Distilling a Neural Network Into a Soft Decision Tree
Nicholas Frosst, Geoffrey Hinton
TL;DR
This paper tackles the challenge of interpreting deep neural networks by distilling their input–output behavior into a soft decision tree, enabling hierarchical decisions that yield explanations alongside predictions. The authors introduce the Hierarchical Mixture of Bigots, train it with gradient-based optimization and regularizers to preserve useful structure, and demonstrate that distillation can improve generalization relative to trees trained directly while sacrificing some accuracy compared to the original neural network. They validate the approach on MNIST and additional datasets, showing improved explainability through path-based reasoning and interpretable filters.
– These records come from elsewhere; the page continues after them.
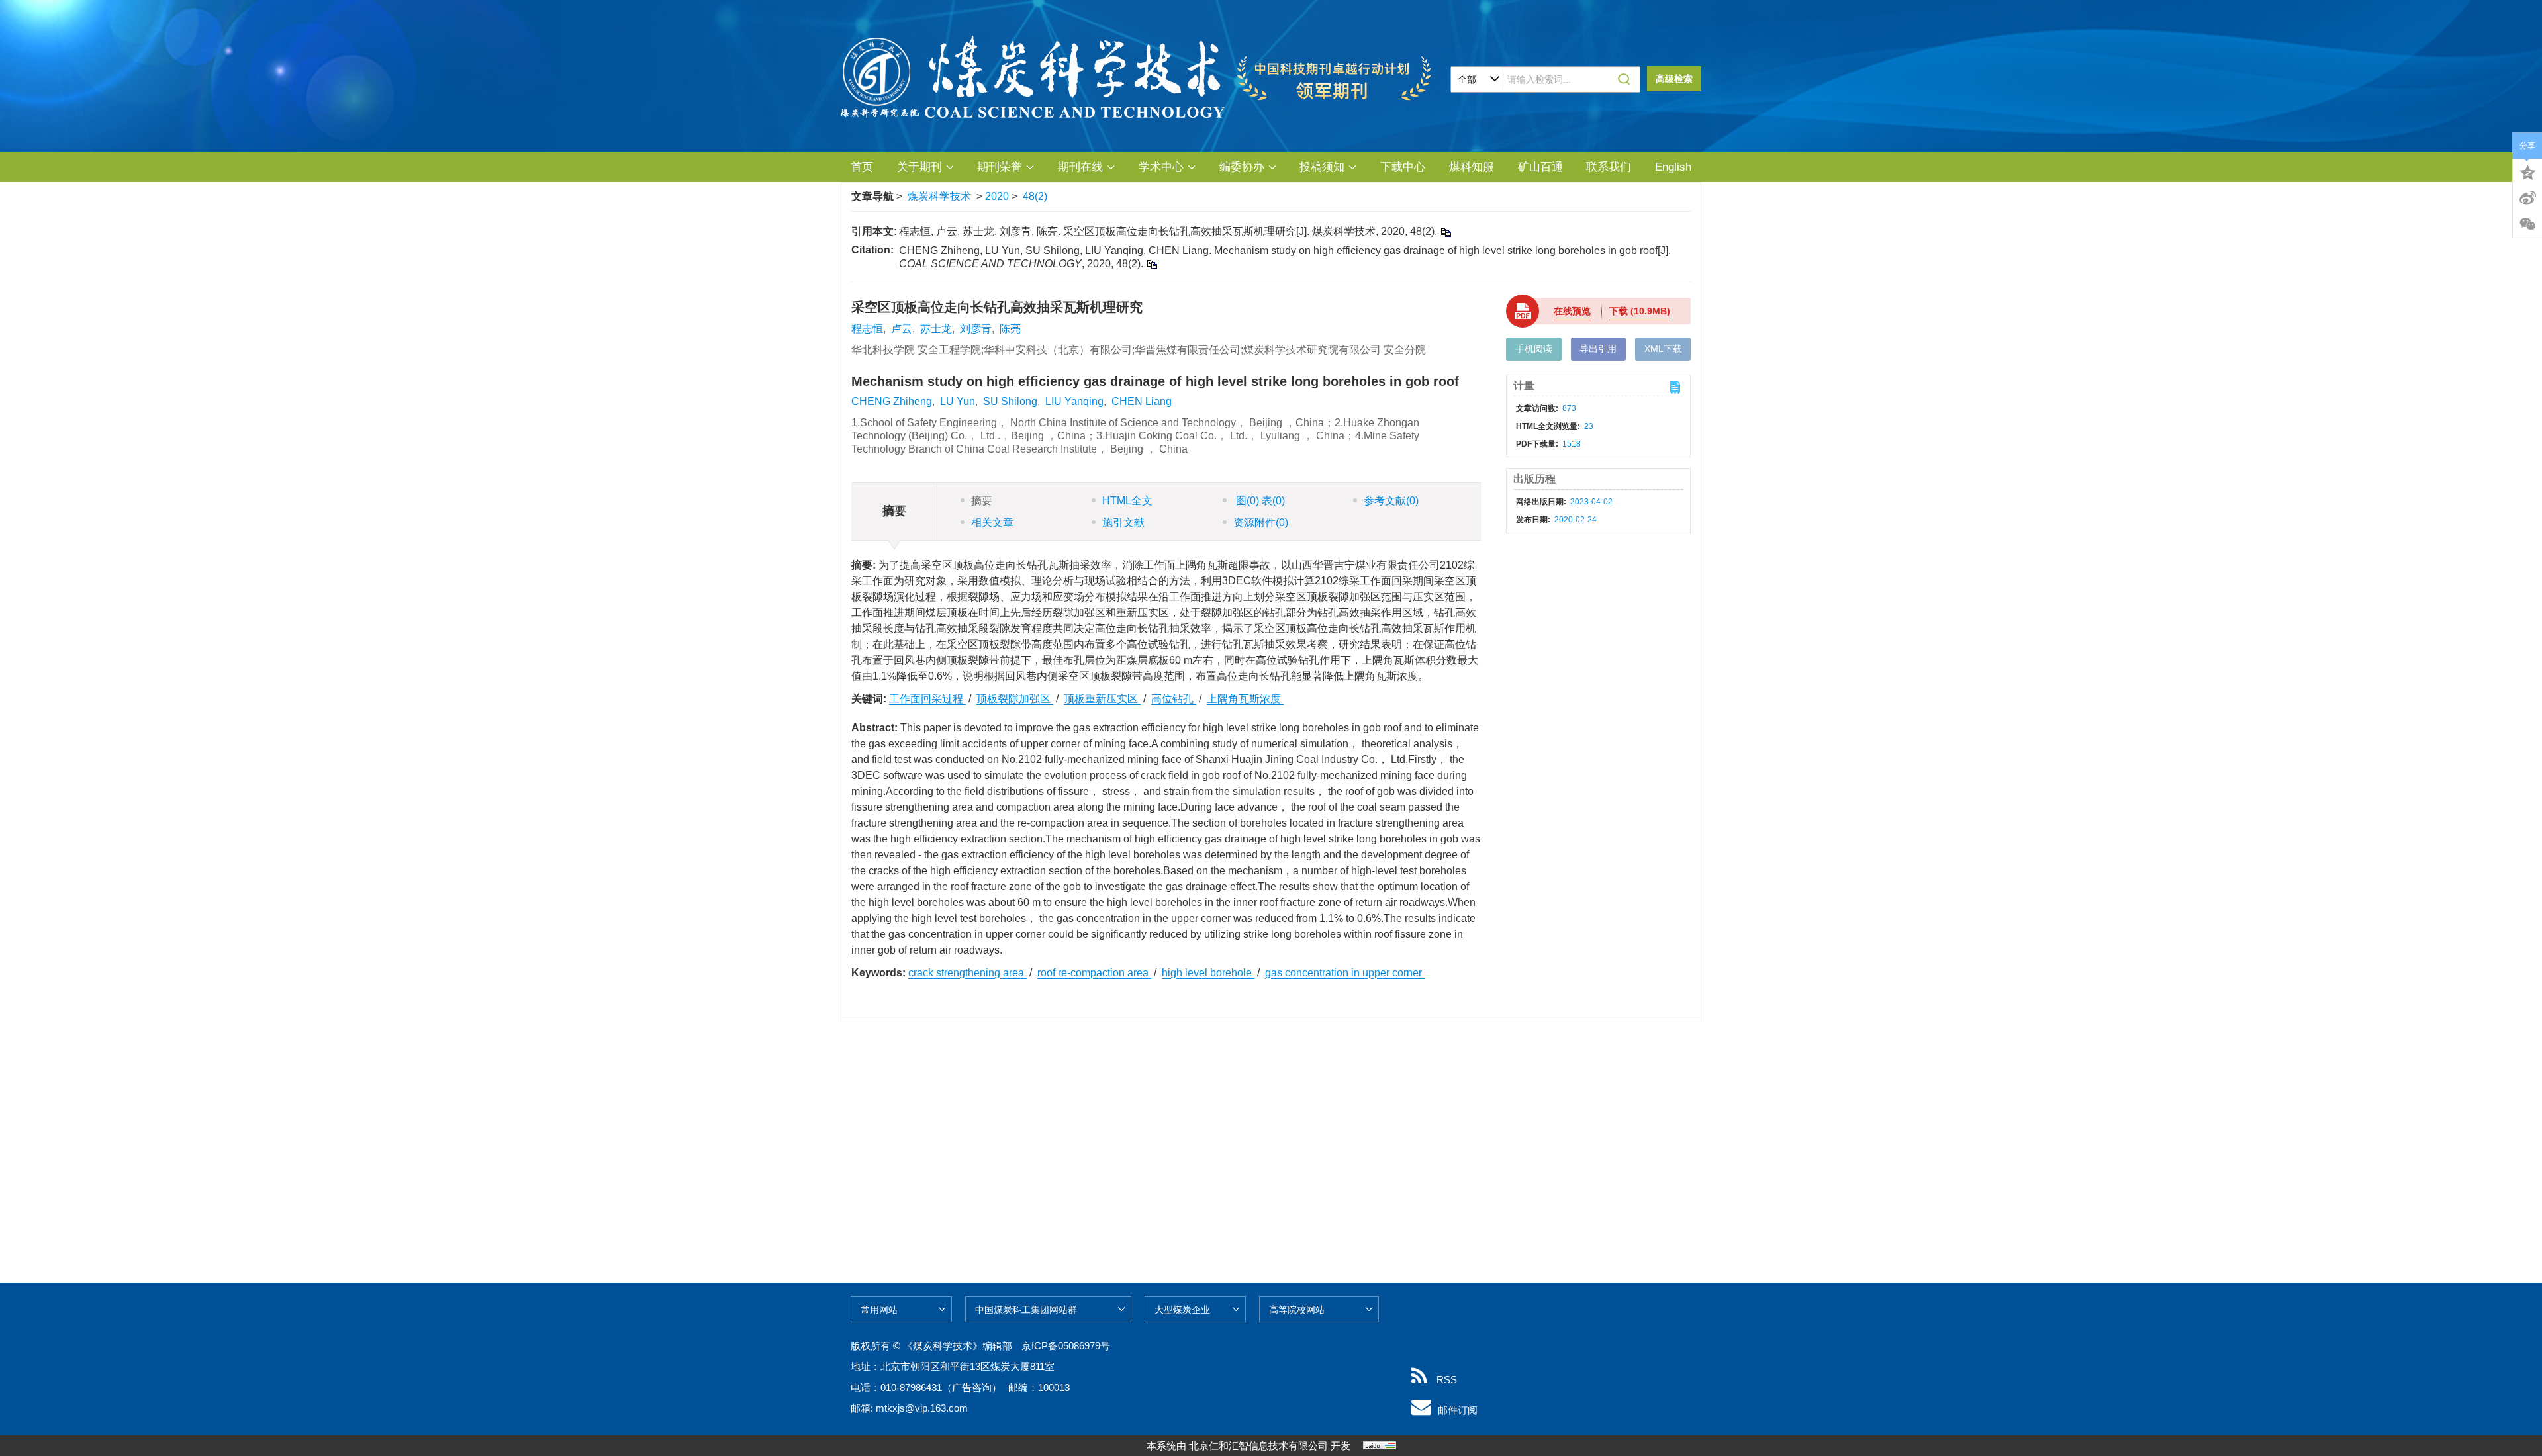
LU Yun (957, 401)
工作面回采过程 (927, 698)
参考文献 (1391, 500)
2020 (997, 196)
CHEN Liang (1141, 401)
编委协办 (1241, 167)
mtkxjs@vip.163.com (922, 1408)
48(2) (1035, 196)
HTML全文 (1127, 500)
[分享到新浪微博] (2527, 197)
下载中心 (1402, 167)
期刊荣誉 (999, 167)
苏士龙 (936, 328)
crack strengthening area (967, 972)
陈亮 (1010, 328)
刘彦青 (976, 328)
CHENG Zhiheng (891, 401)
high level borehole (1208, 972)
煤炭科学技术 (939, 196)
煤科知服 (1471, 167)
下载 (1639, 311)
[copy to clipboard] (1151, 263)
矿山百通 (1540, 167)
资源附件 (1260, 522)
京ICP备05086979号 (1065, 1345)
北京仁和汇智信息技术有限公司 (1258, 1445)
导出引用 (1598, 348)
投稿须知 (1321, 167)
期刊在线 (1080, 167)
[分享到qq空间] (2527, 171)
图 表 (1259, 500)
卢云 (901, 328)
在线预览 (1572, 311)
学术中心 (1161, 167)
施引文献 (1123, 522)
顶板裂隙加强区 (1014, 698)
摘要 (981, 500)
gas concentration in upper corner (1345, 972)
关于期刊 (919, 167)
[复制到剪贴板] (1445, 232)
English (1673, 167)
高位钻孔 (1173, 698)
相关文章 (992, 522)
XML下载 (1663, 348)
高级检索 (1674, 78)
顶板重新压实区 (1102, 698)
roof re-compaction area (1094, 972)
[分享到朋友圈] (2527, 224)
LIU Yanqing (1074, 401)
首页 (862, 167)
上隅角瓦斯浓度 (1245, 698)
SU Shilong (1010, 401)
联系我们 (1608, 167)
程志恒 (867, 328)
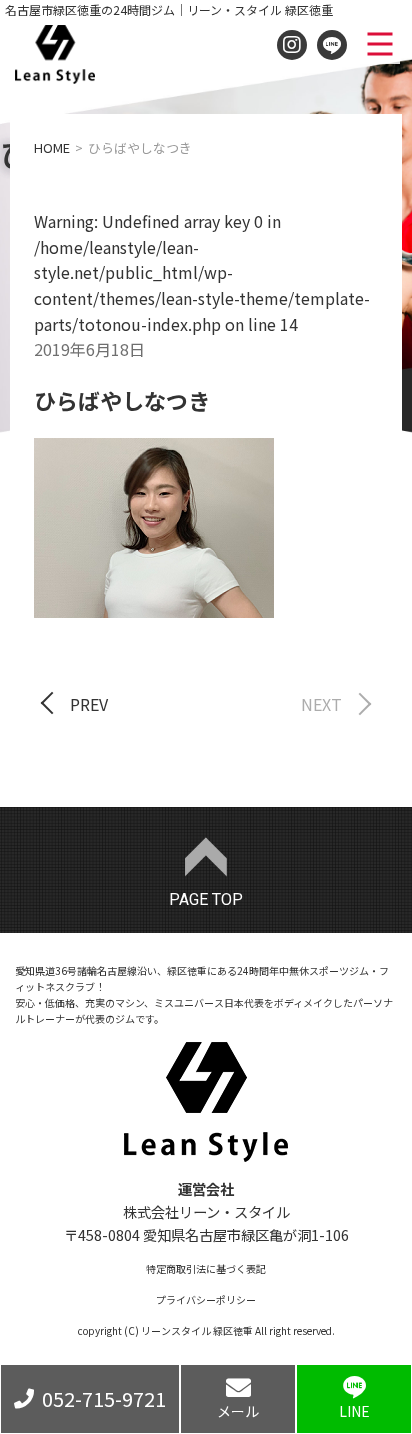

The work highlights a practical path to explainable AI: leverage a powerful neural net to train an explicitly interpretable model that retains much of the predictive power with much faster, tractable inference at test time.
Abstract
Deep neural networks have proved to be a very effective way to perform classification tasks. They excel when the input data is high dimensional, the relationship between the input and the output is complicated, and the number of labeled training examples is large. But it is hard to explain why a learned network makes a particular classification decision on a particular test case. This is due to their reliance on distributed hierarchical representations. If we could take the knowledge acquired by the neural net and express the same knowledge in a model that relies on hierarchical decisions instead, explaining a particular decision would be much easier. We describe a way of using a trained neural net to create a type of soft decision tree that generalizes better than one learned directly from the training data.